This particular instance, he has decided to do a little liberating of some imprisoned currency from the wallets of those who would detain them, and being in a busy city, goes out to do just that. In the space of a few seconds, he finds a mark, makes his move, and walks away with his prize (the prize being three copper). When he goes to stow it, he notices that his purse is lighter; specifically, missing the 12 silver he had been carrying on him. Turning back (and arguing the specifics of what happened), he discovers his mark...and two more men who look just like him. He follows the closest target, who soon stops to have a leisurely chat with a nearby friend on the street corner. Convinced he picked the wrong horse, he switches to the next closest man, and follows him for the distance of around two city blocks before the mark turns down a dead end road. The rogue climbs a nearby ladder to get to a roof, and watches the man walk up to a flat, knock, and attempt a conversation before he gets the door slammed in his face.

The player would attest that this was 'thief-ish activity'.

Deciding he had the right man, the halfling unloads his Small Superior Crossbow, which he sets up, aims, and fires on the unwitting victim. He crits. The man's head is blown to pieces in front of horrified witnesses. Within seconds, the halfling scrambles down the ladder to the body, says 'Oh my, what happened to him," (a bluff check that he botches. Imagine dead pan), and then rifles through the corpse for what's his. One scream of 'Murderer!' and a short chase later, he has the time to look over his rightful earnings and make sure what he lost had been returned. He looks down to two silver and a pamphlet describing a fundraiser being held by a local church.

We call this tale Death of a Salesman.

HamHam
2009-07-05, 04:57 PM
This story may not qualify quite yet, but at the moment in a game I'm in we are on our way to some ancient temple to get some sort of mac guffin or other.

We have so far promised to deliver it to The Evil Empire, Tiamat, and a Lich King.

This will either turn out to be the greatest shell game ever done or the most hilarious TPK ever.

horus42
2009-07-05, 06:00 PM
Does the fact that one of my players named his character "Seamus O'Harness" count? (O'Harness being a play on the fact that he plays Bari Sax, and he needs a harness to hold it.)

holywhippet
2009-07-05, 06:18 PM
This is more a story of one player being a jerk, but...

We're in Castle Ravenloft, in the crypts. Traps everywhere. I'm the rogue.

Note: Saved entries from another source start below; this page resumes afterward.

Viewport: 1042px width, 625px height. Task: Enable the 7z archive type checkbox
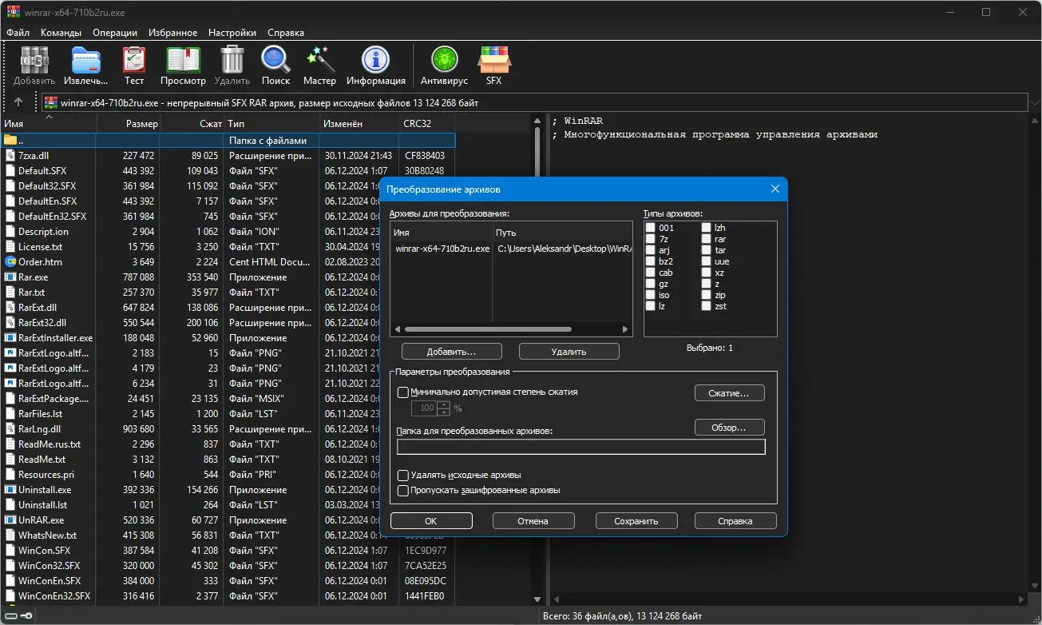click(x=651, y=239)
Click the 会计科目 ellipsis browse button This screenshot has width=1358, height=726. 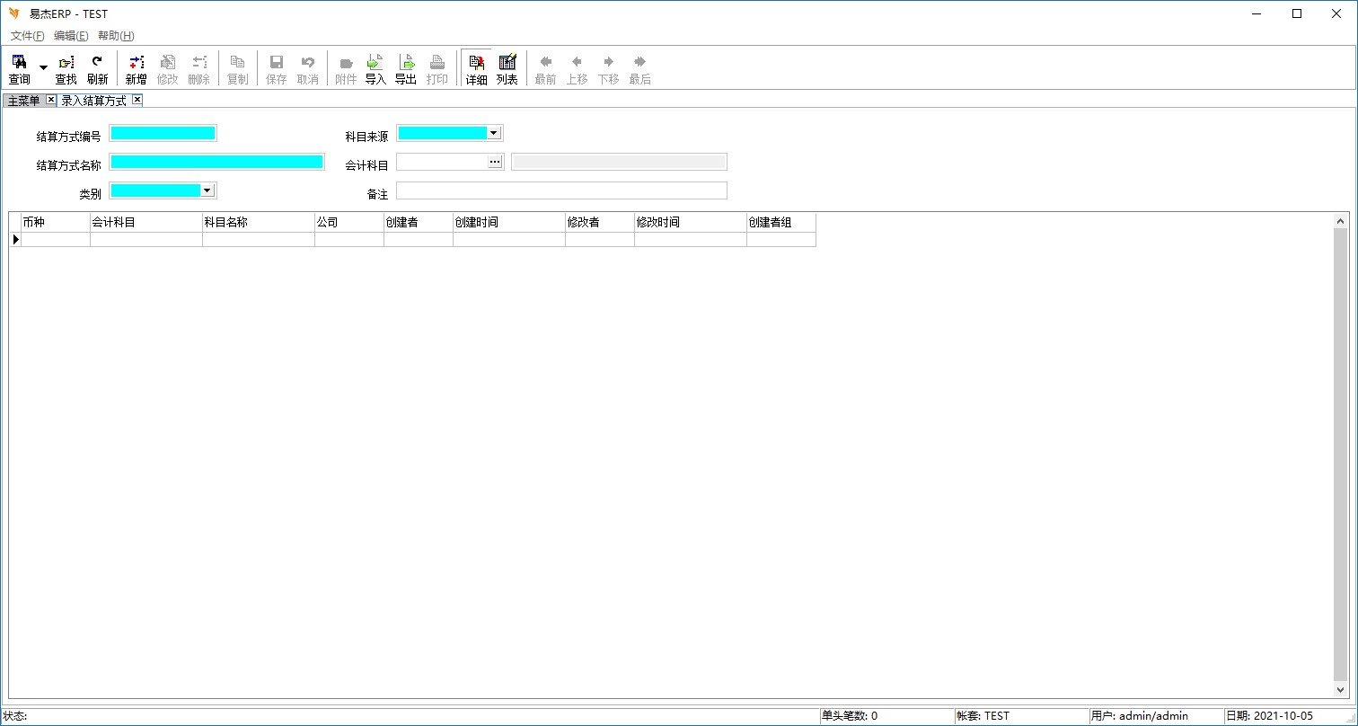click(494, 162)
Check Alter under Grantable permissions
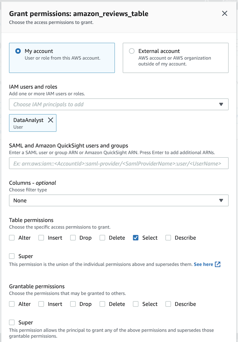238x342 pixels. point(12,304)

Our paladin was an experienced player and so familiar with the module that he should have known better. My character gets a warning from the ghost of his twin sister that a trap is dead ahead. Of course, I yell "Stop! There's a trap!"

And what does the paladin do but take ONE STEP FORWARD. Seriously. He was teleported into a crypt filled with wights and survived due to plot cheese and the DM being a very nice guy. I wanted to throttle him. The first thing I said when the paladin was recovered? "My character slaps your character right across the face."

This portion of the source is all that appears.